Problem details:
Lay out the data below as a Markdown table with the columns "No." and "Entry", giving every non-blank line its own numbered row.

Exercise material: Begin

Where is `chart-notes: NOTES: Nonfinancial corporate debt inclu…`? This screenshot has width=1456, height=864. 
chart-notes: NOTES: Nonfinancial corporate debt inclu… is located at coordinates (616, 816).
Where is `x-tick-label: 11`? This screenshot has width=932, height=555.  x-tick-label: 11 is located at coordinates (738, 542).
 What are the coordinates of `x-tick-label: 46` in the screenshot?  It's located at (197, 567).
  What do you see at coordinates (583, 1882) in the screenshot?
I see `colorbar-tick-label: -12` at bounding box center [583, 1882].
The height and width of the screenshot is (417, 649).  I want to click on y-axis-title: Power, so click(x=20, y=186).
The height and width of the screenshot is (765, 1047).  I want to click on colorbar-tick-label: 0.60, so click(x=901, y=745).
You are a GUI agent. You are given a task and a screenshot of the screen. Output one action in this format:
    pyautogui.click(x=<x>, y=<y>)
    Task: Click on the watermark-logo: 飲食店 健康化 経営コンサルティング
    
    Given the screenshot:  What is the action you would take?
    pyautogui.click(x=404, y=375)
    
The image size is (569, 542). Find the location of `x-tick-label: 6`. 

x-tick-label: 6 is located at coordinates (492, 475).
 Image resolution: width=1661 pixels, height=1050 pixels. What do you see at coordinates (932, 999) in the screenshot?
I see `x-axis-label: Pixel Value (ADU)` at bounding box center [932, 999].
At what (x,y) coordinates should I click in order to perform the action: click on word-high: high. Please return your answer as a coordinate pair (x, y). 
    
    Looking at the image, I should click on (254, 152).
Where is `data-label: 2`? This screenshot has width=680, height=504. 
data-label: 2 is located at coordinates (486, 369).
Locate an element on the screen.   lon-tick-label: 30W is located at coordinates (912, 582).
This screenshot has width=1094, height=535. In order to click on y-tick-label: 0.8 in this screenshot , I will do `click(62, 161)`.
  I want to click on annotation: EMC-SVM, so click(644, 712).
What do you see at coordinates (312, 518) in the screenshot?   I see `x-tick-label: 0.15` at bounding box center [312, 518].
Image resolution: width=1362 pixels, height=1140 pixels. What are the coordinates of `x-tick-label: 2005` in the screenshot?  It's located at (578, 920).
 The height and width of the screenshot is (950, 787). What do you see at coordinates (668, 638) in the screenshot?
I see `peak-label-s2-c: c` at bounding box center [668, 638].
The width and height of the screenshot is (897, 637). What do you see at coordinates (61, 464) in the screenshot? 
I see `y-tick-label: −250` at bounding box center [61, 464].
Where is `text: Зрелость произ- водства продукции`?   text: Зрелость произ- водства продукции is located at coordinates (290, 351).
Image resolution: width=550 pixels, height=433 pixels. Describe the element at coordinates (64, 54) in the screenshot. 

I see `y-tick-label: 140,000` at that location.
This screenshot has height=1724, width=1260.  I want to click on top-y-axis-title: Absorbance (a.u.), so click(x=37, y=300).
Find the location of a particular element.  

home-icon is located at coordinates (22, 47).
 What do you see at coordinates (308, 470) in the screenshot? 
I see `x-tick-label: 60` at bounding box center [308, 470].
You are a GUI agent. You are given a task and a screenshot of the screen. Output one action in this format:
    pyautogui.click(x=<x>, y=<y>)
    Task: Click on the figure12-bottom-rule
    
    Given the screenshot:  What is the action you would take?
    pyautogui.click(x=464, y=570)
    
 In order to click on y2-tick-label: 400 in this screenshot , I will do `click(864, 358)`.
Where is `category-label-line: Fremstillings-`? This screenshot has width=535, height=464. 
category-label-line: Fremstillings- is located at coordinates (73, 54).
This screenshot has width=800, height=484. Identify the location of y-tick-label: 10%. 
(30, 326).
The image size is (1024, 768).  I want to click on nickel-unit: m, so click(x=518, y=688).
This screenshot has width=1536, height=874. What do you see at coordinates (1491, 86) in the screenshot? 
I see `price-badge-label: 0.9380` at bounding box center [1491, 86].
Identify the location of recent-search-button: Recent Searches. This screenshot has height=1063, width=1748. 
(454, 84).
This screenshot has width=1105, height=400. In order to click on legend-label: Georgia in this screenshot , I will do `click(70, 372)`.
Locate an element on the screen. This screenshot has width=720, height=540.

Exercise material: End

Written reply:
| No. | Entry |
|---|---|
| 1 | Where is `chart-notes: NOTES: Nonfinancial corporate debt inclu…`? This screenshot has width=1456, height=864.  |
| 2 | chart-notes: NOTES: Nonfinancial corporate debt inclu… is located at coordinates (616, 816). |
| 3 | Where is `x-tick-label: 11`? This screenshot has width=932, height=555.  x-tick-label: 11 is located at coordinates (738, 542). |
| 4 |  What are the coordinates of `x-tick-label: 46` in the screenshot?  It's located at (197, 567). |
| 5 |   What do you see at coordinates (583, 1882) in the screenshot? |
| 6 | I see `colorbar-tick-label: -12` at bounding box center [583, 1882]. |
| 7 | The height and width of the screenshot is (417, 649).  I want to click on y-axis-title: Power, so click(x=20, y=186). |
| 8 | The height and width of the screenshot is (765, 1047).  I want to click on colorbar-tick-label: 0.60, so click(x=901, y=745). |
| 9 | You are a GUI agent. You are given a task and a screenshot of the screen. Output one action in this format: |
| 10 |     pyautogui.click(x=<x>, y=<y>) |
| 11 |     Task: Click on the watermark-logo: 飲食店 健康化 経営コンサルティング |
| 12 |     Given the screenshot:  What is the action you would take? |
| 13 |     pyautogui.click(x=404, y=375) |
| 14 | The image size is (569, 542). Find the location of `x-tick-label: 6`.  |
| 15 | x-tick-label: 6 is located at coordinates (492, 475). |
| 16 |  Image resolution: width=1661 pixels, height=1050 pixels. What do you see at coordinates (932, 999) in the screenshot? |
| 17 | I see `x-axis-label: Pixel Value (ADU)` at bounding box center [932, 999]. |
| 18 | At what (x,y) coordinates should I click in order to perform the action: click on word-high: high. Please return your answer as a coordinate pair (x, y).  |
| 19 |     Looking at the image, I should click on (254, 152). |
| 20 | Where is `data-label: 2`? This screenshot has width=680, height=504.  |
| 21 | data-label: 2 is located at coordinates (486, 369). |
| 22 | Locate an element on the screen.   lon-tick-label: 30W is located at coordinates (912, 582). |
| 23 | This screenshot has width=1094, height=535. In order to click on y-tick-label: 0.8 in this screenshot , I will do `click(62, 161)`. |
| 24 |   I want to click on annotation: EMC-SVM, so click(644, 712). |
| 25 | What do you see at coordinates (312, 518) in the screenshot?   I see `x-tick-label: 0.15` at bounding box center [312, 518]. |
| 26 | Image resolution: width=1362 pixels, height=1140 pixels. What are the coordinates of `x-tick-label: 2005` in the screenshot?  It's located at (578, 920). |
| 27 |  The height and width of the screenshot is (950, 787). What do you see at coordinates (668, 638) in the screenshot? |
| 28 | I see `peak-label-s2-c: c` at bounding box center [668, 638]. |
| 29 | The width and height of the screenshot is (897, 637). What do you see at coordinates (61, 464) in the screenshot?  |
| 30 | I see `y-tick-label: −250` at bounding box center [61, 464]. |
| 31 | Where is `text: Зрелость произ- водства продукции`?   text: Зрелость произ- водства продукции is located at coordinates (290, 351). |
| 32 | Image resolution: width=550 pixels, height=433 pixels. Describe the element at coordinates (64, 54) in the screenshot.  |
| 33 | I see `y-tick-label: 140,000` at that location. |
| 34 | This screenshot has height=1724, width=1260.  I want to click on top-y-axis-title: Absorbance (a.u.), so click(x=37, y=300). |
| 35 | Find the location of a particular element.   |
| 36 | home-icon is located at coordinates (22, 47). |
| 37 |  What do you see at coordinates (308, 470) in the screenshot?  |
| 38 | I see `x-tick-label: 60` at bounding box center [308, 470]. |
| 39 | You are a GUI agent. You are given a task and a screenshot of the screen. Output one action in this format: |
| 40 |     pyautogui.click(x=<x>, y=<y>) |
| 41 |     Task: Click on the figure12-bottom-rule |
| 42 |     Given the screenshot:  What is the action you would take? |
| 43 |     pyautogui.click(x=464, y=570) |
| 44 |  In order to click on y2-tick-label: 400 in this screenshot , I will do `click(864, 358)`. |
| 45 | Where is `category-label-line: Fremstillings-`? This screenshot has width=535, height=464.  |
| 46 | category-label-line: Fremstillings- is located at coordinates (73, 54). |
| 47 | This screenshot has width=800, height=484. Identify the location of y-tick-label: 10%.  |
| 48 | (30, 326). |
| 49 | The image size is (1024, 768).  I want to click on nickel-unit: m, so click(x=518, y=688). |
| 50 | This screenshot has width=1536, height=874. What do you see at coordinates (1491, 86) in the screenshot?  |
| 51 | I see `price-badge-label: 0.9380` at bounding box center [1491, 86]. |
| 52 | Identify the location of recent-search-button: Recent Searches. This screenshot has height=1063, width=1748.  |
| 53 | (454, 84). |
| 54 | This screenshot has width=1105, height=400. In order to click on legend-label: Georgia in this screenshot , I will do `click(70, 372)`. |
| 55 | Locate an element on the screen. This screenshot has width=720, height=540. |